-- Start of EXCERPTED TEXT --
According to the oral history of the Georgian Andronikashvili family,
Byzantine Emperor Isaac I married Katai, the daughter of David the
Builder of Georgia and his wife Gurandukht -- Katai being the sister of
Dimitri I (Demetre I), and the son of Katai and Isaac I was Andronicus I
Comnenus, Byzantine Emperor.
According to their oral history, when Andronicus was overthrown, some of
his children came back to Georgia where, being great-grandchildren of
David the Builder, they were given vast lands in East Georgia, and their
descendants, the Andronikashvili family [which name means child of
Andronicus], were the most powerful aristocratic (feudal) family in East
Georgia. Purportedly the last of the direct line, Princess Nana
Andronikashvili (now Princess Nana Andronikashvili von
Sachsen-Altenburg) has taken me to the ruins of the Andronikashvili
castle which dates to about the 8th Century (prior to the acquisition of
the family name), and which has generations of her ancestoral graves up
through her great-grandfather, and which is now unprotected public land.
-- End of EXCERPTED TEXT --
- [EXERCISE GOAL]
Carry forward the account of the Andronikashvili family's origins, picking up right after its final sentence.
-- Start of MATERIAL PROVIDED --
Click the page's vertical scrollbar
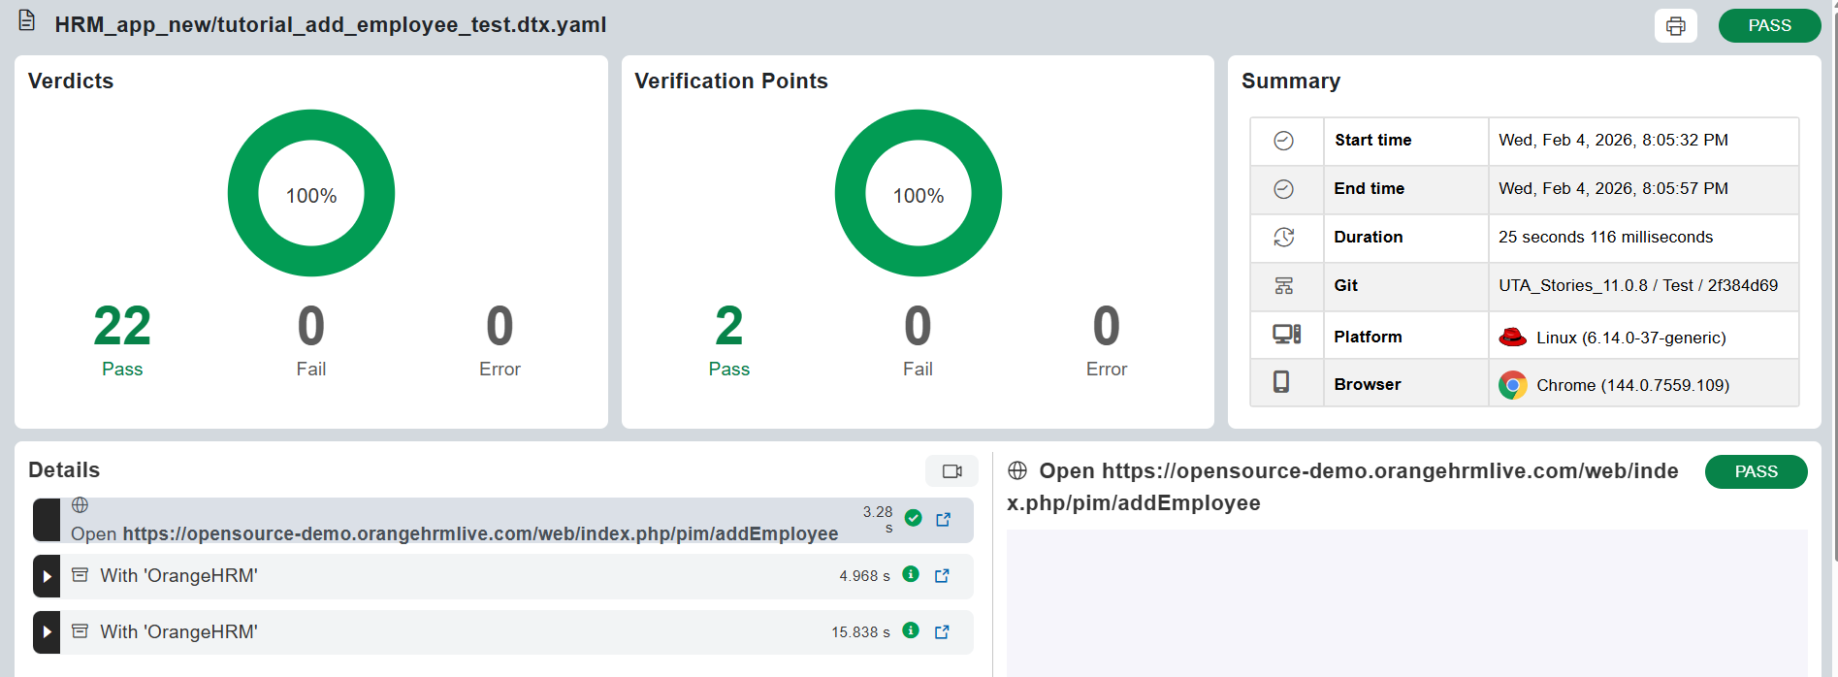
-- End of MATERIAL PROVIDED --
- [OUTPUT OF THE TASK]
She recently recovered the remains of her grandparents' summer palace in
Kakheti (which was intentionally demolished by a neighbor who was former
Communist Party Boss of the region when he discovered the court was
going to award it to her), and we have observed that the neighbors
continue to treat her with the respect and attentiveness one would
expect is due the feudal overlord's family.
Andronicus I Comnenus did apparently marry Philippa di Antioch and it
appears they had a son, and a grandson, Manuel I Comnenus, Emperor of
Trebizond, but I have been unable to find records of this line of
descent beyond a few generations. On the other hand, The International
Society of the Descendants of Charlemagne, Inc. lists an ahnentafel of
George Washington that shows another lineage. (Sorry original resources
and even good secondary hard-copy materials are inaccessible here, so I
now have to take whatever I can find online.) [This information posted
some years back by Lowell A. Barker, Ph.D., L.H.D. (hc), Secretary
General, The International Society of the Descendants of Charlemagne,
Post Office Box 5259, Titusville, Florida 32783-5259]
It shows another wife of Andronicus I Comnenus as having been Theodora
Comnena (b. circa 1118) [granddaughter of John II Comnenus, Emperor],
and they had a daughter Irene Comnena (1144-1185) who married Isaac II
Angelus, Byzantine Emperor (b ca. 1155 - 1204), from whom (if this
lineage is correct) are descended several European royal lines via their
daughters Irene and Theodora. For example, apparently Irene m. Philip
II von Hohenstaufen, Duke of Swabia, and one of their daughters (Ethiza?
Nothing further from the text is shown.